Vine a Pamplona por una pérdida. Ella dejó este plano terrenal y yo abandoné la capital para vivir en el norte. Ya había sufrido la «puñalada» de la muerte antes, pero esto fue diferente: el acompañamiento. Cada día usábamos Reiki, presencial y a distancia. Mi mente se burlaba de mí. «Esto no sirve para nada, es una gilipollez, déjalo estar». Pero yo perseveraba. Me tapaba los oídos y seguía en ello. A veces me dormía encima de la foto, pero algo estaba pasando. Y lo que pasó nos cambió para siempre.

Ella se marchó en paz, soltando lastres pesados y venenos antiguos. Y nosotros quedamos envueltos en una energía de calma profunda y sutil alegría. Sí, alegría. Suena raro, pero fue así, y duró unos cuantos días. La gente nos abrazaba, los cuerpos se estremecían, las emociones se desbordaban. Sin embargo, por dentro nos sentíamos bien. ¿Fue un Anshin Ritsumei pasajero? Pase lo que pase estás en paz, eso dicen que significa esto, pues eso mismo fue lo que vivimos.
¿Se puede lograr esto en cada caso? No hay evidencia. Estaría bien investigar, pero de momento somos brujos que no merecen el respeto de la ciencia. Podemos contar nuestro caso, lo que sentimos, esa calidez inolvidable, pero hasta ahí llegamos. Si la muerte es repentina o si la relación es conflictiva la aplicación del Reiki se complica. Ahora bien, si hay oportunidad de acompañar enviando energía y compasión hacia quien vive su última etapa en esta dimensión, hay que hacerlo.

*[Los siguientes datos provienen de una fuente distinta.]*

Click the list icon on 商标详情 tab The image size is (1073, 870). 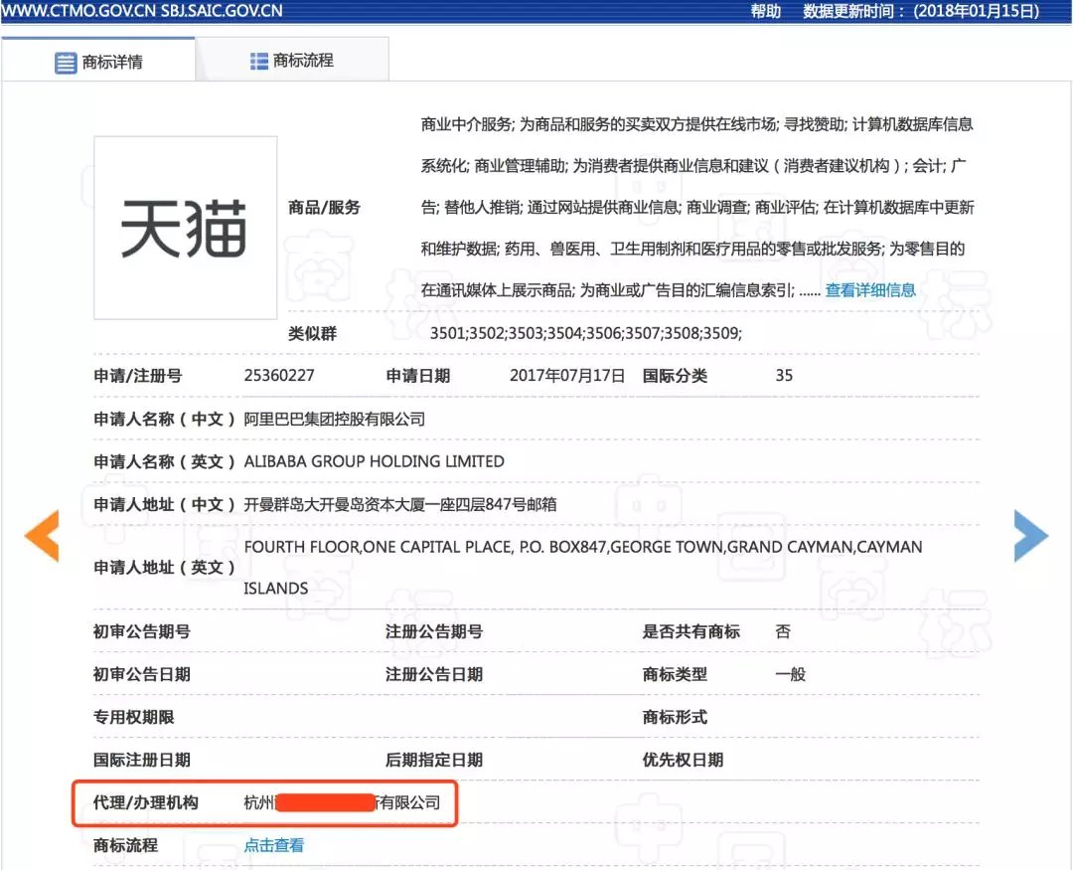coord(66,62)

Desde mi punto de vista somos seres mentales, corporales, emocionales y energéticos. Pero siempre somos energía antes de ocupar un cuerpo y después de dejarlo. Cuando aplicas Reiki lo que haces es recordar a esa parte energética de dónde viene. De algún modo, el aroma de la vuelta a casa envuelve a la persona y eso facilita el proceso de desapego. Cada día que pasa te vuelves menos corpóreo y más energético. Vas aligerando tu mochila.

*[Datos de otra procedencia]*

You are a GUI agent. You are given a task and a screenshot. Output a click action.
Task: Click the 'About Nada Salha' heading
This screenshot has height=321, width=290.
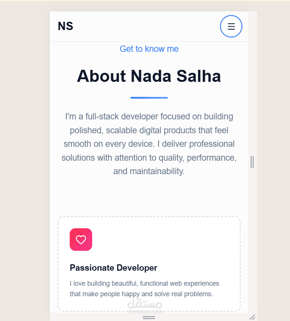pos(149,76)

La experiencia de acompañamiento fue tan impactante que creé un taller: Reiki para el «final» de la vida. Fue el colofón a una vivencia de despertar espiritual que todo el mundo debería conocer. Desterrar el tabú de la muerte para tratarla con el respeto y cuidado que merece debería ser una asignatura obligatoria. Aprender a estar al lado de quienes se van, a darles nuestro amor, y usar las herramientas necesarias para procurar una partida más consciente.

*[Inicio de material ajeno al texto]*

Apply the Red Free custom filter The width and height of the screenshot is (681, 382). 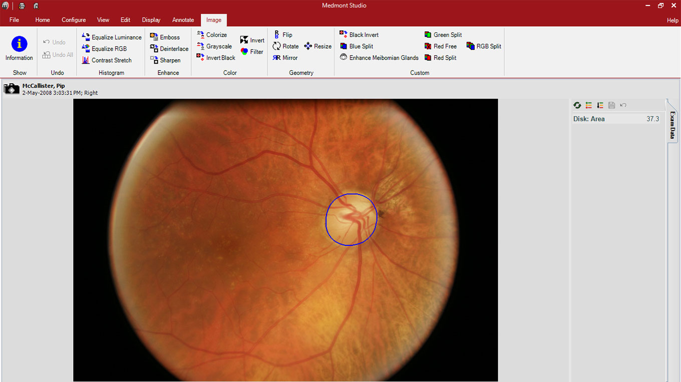click(440, 46)
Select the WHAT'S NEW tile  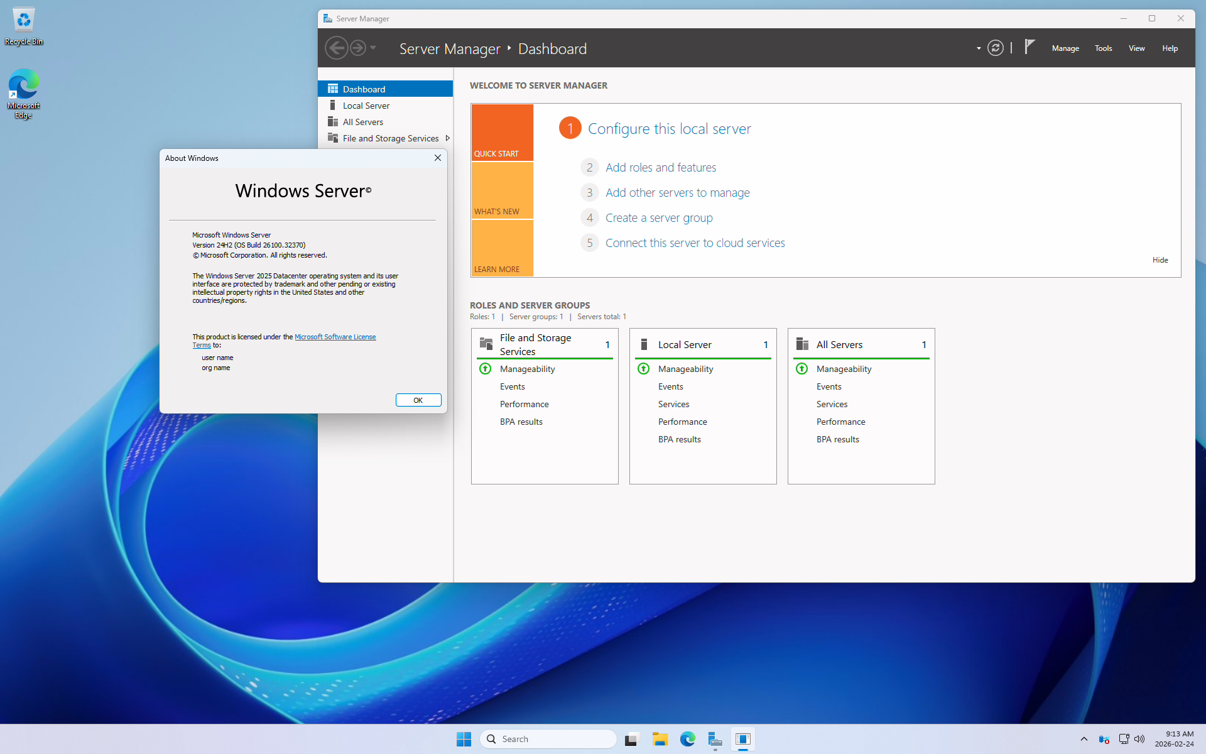(502, 190)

Esto no me ha quitado el miedo a perder a las personas que amo. Claro que tengo miedo, pero trato de cultivar cada día esa consciencia de finitud compartida. Y eso lo que provoca en mí es más ganas de vivir, de aprovechar el tiempo, de valorar los pequeños detalles, de mirar a los ojos y sonreír, de no olvidarme de decir «te quiero» cada día, de tratar de ser más humano, de jugar y estar presente, de cuidarme y respetarme, y sobre todo, de dar gracias por este regalo de la existencia.
Para mí la muerte no es el final, por eso esta palabra va entrecomillada. Pero eso no nos exime de nuestra responsabilidad aquí. Responsabilidad para ser y estar más conectados cada día a nuestra esencia. Para que el tiempo que pasamos aquí tenga un sentido. Porque esta forma humana que tenemos tú y yo ahora es irrepetible, sea como sea. Aceptar todo y hacer lo mejor que puedas con ello sabiéndote imperfecto/a y cuando te toque marcharte de aquí saber que has vivido o por lo menos lo has intentado. De eso va esta película.